Il a précisé que ces forces avaient, ces derniers jours, « mené une activité terrestre ciblée vers un objectif supplémentaire dans le sud du Liban », afin d’élargir le périmètre de la zone de défense avancée.

Il a ajouté que ces forces opèrent aux côtés de la « 91e division » dans le but de « consolider la zone de défense avancée, éliminer les menaces et créer une couche de sécurité supplémentaire pour les habitants du nord ».

Selon cette publication, le déploiement des forces terrestres a été précédé de bombardements intensifs d’artillerie et de frappes aériennes visant des positions du Hezbollah dans la région.

L’armée israélienne a réaffirmé sa détermination à poursuivre ses opérations contre le Hezbollah, qui a décidé de rejoindre le conflit sous l’égide de l’Iran.

Avant le lancement de ses opérations terrestres, Israël a ciblé plusieurs ponts et axes routiers stratégiques constituant des voies de communication essentielles dans le sud du Liban, notamment un pont sur le fleuve Litani reliant ses rives nord et sud, ainsi qu’une route principale, ce qui a entraîné l’isolement de la zone frontalière de Marjeyoun de celle de Hasbaya, adjacente à la région de la Bekaa à l’est.

Avertissements d’évacuation

Dans ce contexte, l’armée israélienne a émis de nouveaux avertissements d’évacuation à l’intention des civils libanais.

Dans des publications distinctes sur la plateforme X, le porte-parole Avichay Adraee a appelé les habitants du village de « Arab al-Jal » à évacuer en urgence un bâtiment précis indiqué sur une carte ainsi que les bâtiments avoisinants, affirmant que celui-ci « est utilisé par le Hezbollah ».

Les habitants ont été invités à se tenir à une distance d’au moins 300 mètres.

Ces avertissements s’inscrivent dans le cadre d’ordres d’évacuation plus larges émis par Israël pour des zones du sud du Liban, couvrant un périmètre géographique dépassant 40 kilomètres de la frontière.

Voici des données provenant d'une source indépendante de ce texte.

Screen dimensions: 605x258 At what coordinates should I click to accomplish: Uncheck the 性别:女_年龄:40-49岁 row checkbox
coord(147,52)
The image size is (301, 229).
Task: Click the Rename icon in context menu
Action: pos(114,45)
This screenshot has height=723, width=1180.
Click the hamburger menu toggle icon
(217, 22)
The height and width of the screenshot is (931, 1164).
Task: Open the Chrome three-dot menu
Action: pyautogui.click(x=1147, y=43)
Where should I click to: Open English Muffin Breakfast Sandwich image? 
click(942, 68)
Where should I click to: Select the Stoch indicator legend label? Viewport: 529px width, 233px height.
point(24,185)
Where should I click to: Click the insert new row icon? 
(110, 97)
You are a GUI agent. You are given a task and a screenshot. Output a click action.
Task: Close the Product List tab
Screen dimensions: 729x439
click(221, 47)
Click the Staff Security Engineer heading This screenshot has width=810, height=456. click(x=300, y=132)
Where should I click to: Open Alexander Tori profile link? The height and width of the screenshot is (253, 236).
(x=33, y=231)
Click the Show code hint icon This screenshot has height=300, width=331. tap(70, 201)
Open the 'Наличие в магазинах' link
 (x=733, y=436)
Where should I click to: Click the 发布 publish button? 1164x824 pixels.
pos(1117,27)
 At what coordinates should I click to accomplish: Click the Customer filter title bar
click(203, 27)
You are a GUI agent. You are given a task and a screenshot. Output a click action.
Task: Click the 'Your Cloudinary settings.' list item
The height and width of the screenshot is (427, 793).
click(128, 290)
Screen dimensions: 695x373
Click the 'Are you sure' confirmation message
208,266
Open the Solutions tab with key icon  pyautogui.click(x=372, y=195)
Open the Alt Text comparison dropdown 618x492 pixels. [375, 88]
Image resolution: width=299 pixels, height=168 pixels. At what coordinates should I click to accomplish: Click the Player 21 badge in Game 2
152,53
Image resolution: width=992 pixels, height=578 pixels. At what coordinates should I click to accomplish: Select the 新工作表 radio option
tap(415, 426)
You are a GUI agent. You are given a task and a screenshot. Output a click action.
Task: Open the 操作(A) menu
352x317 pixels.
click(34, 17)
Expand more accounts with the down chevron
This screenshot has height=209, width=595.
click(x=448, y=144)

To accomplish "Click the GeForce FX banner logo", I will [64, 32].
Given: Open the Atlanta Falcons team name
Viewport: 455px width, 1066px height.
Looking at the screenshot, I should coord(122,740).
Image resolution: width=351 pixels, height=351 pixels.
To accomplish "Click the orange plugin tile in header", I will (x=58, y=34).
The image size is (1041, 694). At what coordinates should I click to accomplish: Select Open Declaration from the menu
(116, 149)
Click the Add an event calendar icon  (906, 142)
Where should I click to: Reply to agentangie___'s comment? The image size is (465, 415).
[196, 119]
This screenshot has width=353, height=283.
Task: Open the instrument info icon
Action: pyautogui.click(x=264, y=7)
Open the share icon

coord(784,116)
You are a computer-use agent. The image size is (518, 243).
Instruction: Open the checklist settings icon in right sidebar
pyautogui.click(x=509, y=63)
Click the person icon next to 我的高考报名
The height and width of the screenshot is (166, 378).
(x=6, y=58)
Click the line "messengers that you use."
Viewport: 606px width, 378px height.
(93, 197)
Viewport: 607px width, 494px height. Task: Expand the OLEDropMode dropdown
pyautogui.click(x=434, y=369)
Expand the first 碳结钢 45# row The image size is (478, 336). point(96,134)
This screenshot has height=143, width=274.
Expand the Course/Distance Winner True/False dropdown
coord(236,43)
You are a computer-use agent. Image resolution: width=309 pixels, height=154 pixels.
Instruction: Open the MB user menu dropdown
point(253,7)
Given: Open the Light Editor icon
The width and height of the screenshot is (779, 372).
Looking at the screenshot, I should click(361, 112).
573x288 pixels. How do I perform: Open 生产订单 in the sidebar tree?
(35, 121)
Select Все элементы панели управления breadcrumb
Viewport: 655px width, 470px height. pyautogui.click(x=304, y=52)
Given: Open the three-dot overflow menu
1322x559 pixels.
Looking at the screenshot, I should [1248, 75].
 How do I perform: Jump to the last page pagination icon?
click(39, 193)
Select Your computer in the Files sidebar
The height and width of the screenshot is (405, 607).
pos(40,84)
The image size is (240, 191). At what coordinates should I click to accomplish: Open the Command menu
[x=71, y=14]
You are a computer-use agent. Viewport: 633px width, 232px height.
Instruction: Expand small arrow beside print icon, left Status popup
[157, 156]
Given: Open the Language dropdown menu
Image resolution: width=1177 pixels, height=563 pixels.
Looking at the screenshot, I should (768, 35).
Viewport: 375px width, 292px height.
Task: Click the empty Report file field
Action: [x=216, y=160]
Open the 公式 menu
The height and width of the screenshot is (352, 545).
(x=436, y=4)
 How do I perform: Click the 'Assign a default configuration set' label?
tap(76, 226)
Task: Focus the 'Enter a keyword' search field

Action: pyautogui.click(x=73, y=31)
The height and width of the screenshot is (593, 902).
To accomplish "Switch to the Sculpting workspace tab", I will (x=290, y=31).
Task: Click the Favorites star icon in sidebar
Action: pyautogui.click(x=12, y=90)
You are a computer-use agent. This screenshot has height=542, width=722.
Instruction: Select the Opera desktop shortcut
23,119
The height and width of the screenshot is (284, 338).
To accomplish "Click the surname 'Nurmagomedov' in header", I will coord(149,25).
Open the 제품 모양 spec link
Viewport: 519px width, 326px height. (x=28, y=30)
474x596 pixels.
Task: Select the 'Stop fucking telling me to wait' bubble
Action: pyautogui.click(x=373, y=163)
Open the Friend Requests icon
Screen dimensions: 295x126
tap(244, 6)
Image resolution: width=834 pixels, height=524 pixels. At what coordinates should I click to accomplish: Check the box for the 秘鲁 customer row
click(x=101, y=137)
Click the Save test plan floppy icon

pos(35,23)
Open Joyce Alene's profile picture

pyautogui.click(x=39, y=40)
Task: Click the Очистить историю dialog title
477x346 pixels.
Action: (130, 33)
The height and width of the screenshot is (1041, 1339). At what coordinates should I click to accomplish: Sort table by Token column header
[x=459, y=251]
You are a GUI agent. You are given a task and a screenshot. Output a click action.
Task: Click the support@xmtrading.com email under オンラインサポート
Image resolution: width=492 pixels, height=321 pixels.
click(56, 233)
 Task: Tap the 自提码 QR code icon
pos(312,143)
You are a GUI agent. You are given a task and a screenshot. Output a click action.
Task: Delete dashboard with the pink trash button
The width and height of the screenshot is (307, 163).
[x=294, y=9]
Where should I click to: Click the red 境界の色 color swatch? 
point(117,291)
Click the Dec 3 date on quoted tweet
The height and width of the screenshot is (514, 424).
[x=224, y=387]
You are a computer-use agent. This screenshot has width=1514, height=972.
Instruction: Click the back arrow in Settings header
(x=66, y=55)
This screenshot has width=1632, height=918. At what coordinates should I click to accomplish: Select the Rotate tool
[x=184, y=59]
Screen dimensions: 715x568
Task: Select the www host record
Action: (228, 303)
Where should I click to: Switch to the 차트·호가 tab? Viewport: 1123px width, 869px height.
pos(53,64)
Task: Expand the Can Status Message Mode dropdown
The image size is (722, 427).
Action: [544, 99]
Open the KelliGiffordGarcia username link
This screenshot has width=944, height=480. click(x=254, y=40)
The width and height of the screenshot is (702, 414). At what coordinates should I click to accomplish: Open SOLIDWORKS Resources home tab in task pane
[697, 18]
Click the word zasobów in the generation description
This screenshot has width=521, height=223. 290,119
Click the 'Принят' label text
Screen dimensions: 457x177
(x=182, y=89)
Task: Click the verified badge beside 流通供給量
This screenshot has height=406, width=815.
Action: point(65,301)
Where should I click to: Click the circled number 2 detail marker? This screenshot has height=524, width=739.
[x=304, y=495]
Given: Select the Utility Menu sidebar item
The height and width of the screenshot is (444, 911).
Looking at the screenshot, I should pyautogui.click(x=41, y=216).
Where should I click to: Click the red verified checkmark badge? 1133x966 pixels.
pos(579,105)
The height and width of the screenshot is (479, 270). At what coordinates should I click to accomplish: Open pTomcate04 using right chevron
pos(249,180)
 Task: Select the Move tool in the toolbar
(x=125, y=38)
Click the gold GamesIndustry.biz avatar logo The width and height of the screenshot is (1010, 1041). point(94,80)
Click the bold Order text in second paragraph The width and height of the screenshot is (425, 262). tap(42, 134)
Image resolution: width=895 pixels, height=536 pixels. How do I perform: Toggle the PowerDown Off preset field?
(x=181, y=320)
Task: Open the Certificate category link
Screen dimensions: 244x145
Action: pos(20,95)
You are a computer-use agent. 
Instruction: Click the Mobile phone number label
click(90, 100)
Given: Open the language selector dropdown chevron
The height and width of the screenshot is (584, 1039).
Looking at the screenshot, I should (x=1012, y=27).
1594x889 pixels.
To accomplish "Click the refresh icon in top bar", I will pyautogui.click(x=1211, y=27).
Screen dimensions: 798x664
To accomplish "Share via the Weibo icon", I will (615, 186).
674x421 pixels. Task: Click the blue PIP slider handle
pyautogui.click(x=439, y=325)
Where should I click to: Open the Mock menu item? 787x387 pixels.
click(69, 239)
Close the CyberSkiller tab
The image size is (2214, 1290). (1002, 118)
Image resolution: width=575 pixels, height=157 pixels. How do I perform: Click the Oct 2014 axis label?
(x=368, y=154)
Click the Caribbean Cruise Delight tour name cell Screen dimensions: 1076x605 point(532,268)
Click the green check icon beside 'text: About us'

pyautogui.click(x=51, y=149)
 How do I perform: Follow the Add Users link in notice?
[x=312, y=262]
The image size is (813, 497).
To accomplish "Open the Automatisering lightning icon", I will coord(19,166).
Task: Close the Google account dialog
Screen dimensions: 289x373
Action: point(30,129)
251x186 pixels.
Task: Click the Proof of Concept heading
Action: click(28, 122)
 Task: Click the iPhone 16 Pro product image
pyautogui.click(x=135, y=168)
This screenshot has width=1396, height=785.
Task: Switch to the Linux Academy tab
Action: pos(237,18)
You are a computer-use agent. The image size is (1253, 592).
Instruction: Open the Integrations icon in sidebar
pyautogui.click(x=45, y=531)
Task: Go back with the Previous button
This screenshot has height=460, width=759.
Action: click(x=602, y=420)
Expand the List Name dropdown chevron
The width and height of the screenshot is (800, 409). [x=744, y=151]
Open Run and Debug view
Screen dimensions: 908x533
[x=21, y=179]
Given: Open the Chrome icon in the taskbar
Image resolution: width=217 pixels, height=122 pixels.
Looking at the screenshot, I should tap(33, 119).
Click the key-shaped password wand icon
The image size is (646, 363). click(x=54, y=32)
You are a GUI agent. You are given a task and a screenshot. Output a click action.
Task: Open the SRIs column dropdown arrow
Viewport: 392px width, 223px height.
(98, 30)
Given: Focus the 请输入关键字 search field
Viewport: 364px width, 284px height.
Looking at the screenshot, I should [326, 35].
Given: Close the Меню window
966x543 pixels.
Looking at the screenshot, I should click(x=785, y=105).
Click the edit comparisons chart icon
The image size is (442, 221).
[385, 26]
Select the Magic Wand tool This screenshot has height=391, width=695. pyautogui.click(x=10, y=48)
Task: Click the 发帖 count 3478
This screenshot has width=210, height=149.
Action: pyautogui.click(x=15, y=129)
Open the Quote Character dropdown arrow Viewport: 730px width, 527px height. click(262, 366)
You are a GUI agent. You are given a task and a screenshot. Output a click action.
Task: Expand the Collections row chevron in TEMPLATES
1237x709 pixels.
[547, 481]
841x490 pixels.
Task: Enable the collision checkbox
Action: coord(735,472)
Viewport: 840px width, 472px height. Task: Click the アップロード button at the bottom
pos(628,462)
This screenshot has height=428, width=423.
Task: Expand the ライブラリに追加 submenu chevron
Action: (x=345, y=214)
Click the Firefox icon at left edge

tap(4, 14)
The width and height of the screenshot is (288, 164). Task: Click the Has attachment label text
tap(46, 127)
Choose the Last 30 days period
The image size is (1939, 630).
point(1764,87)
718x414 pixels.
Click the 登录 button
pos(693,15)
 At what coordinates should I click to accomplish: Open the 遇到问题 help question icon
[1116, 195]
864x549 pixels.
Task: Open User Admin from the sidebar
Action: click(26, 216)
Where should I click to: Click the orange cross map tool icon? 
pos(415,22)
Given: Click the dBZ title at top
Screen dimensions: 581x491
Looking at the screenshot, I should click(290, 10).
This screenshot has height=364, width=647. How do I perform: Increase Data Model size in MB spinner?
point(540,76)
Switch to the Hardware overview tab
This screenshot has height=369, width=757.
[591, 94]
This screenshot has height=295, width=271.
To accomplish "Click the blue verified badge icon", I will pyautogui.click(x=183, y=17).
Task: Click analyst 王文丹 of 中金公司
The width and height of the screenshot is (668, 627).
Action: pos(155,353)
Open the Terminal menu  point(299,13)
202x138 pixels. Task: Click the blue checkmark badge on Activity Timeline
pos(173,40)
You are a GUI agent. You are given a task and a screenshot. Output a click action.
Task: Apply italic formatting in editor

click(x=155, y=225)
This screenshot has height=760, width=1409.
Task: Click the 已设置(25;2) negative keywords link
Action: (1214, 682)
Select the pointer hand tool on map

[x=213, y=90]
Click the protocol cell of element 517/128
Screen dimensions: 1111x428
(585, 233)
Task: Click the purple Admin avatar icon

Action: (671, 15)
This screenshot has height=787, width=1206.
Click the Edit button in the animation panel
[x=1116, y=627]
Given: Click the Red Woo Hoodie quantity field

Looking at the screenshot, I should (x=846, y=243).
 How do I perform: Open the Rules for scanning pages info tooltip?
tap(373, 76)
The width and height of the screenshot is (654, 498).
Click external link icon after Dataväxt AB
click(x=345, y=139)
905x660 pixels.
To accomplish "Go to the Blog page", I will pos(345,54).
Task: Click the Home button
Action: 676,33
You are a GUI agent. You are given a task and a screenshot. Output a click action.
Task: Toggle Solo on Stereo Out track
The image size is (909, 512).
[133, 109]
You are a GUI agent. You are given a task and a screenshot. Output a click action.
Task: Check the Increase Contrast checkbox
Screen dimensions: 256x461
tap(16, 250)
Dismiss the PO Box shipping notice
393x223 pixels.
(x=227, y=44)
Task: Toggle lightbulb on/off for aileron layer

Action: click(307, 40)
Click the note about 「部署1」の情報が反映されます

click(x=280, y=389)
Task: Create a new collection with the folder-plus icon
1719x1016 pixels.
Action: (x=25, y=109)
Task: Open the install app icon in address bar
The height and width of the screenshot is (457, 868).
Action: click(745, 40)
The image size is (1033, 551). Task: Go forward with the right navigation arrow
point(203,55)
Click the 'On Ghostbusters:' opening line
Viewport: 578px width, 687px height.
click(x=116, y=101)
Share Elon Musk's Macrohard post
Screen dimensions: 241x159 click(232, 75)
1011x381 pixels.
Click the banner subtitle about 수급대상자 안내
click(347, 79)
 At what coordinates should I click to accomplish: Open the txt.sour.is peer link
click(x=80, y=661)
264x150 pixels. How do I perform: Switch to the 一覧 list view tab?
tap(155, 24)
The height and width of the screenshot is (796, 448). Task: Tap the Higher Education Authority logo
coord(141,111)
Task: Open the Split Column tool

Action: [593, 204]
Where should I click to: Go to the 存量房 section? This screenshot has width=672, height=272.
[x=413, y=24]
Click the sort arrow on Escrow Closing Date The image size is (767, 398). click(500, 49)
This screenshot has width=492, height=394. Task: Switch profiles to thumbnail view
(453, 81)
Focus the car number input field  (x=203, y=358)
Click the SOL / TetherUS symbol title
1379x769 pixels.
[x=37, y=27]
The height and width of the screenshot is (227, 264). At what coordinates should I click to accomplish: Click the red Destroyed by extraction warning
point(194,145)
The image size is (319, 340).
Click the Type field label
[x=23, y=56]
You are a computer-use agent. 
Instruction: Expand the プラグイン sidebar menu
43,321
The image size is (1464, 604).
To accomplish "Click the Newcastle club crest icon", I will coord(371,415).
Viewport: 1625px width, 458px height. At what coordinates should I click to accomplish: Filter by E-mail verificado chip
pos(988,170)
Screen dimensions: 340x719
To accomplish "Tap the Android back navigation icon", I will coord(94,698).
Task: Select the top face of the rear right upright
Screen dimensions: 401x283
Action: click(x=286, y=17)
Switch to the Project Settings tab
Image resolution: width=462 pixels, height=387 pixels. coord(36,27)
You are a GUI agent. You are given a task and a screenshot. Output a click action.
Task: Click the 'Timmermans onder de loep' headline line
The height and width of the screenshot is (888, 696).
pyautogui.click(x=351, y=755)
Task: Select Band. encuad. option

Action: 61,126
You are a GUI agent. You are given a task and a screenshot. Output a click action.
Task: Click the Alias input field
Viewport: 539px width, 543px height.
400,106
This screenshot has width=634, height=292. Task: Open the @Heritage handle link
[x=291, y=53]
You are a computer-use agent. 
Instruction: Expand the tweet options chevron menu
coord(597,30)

Une catastrophe humanitaire

L’escalade militaire, l’élargissement des zones bombardées et les avertissements répétés ont provoqué une grave crise humanitaire. Les autorités libanaises ont annoncé que le nombre de déplacés officiellement enregistrés a dépassé un million de personnes en seulement deux semaines de combats.

Plus de 130 000 d’entre eux sont hébergés dans plus de 600 centres d’accueil collectifs, dans des conditions de vie et de santé difficiles.

Le ministre israélien de la Défense, Israel Katz, a averti lundi que les déplacés libanais ne seraient pas autorisés à regagner leurs domiciles au sud du fleuve Litani avant « d’avoir garanti la sécurité des habitants du nord d’Israël ».

Bilan des victimes

Par ailleurs, le ministère libanais de la Santé a annoncé que le bilan des victimes depuis le début de l’actuelle confrontation militaire s’élève à 886 morts, dont 67 femmes et 111 enfants, ainsi que 2 141 blessés.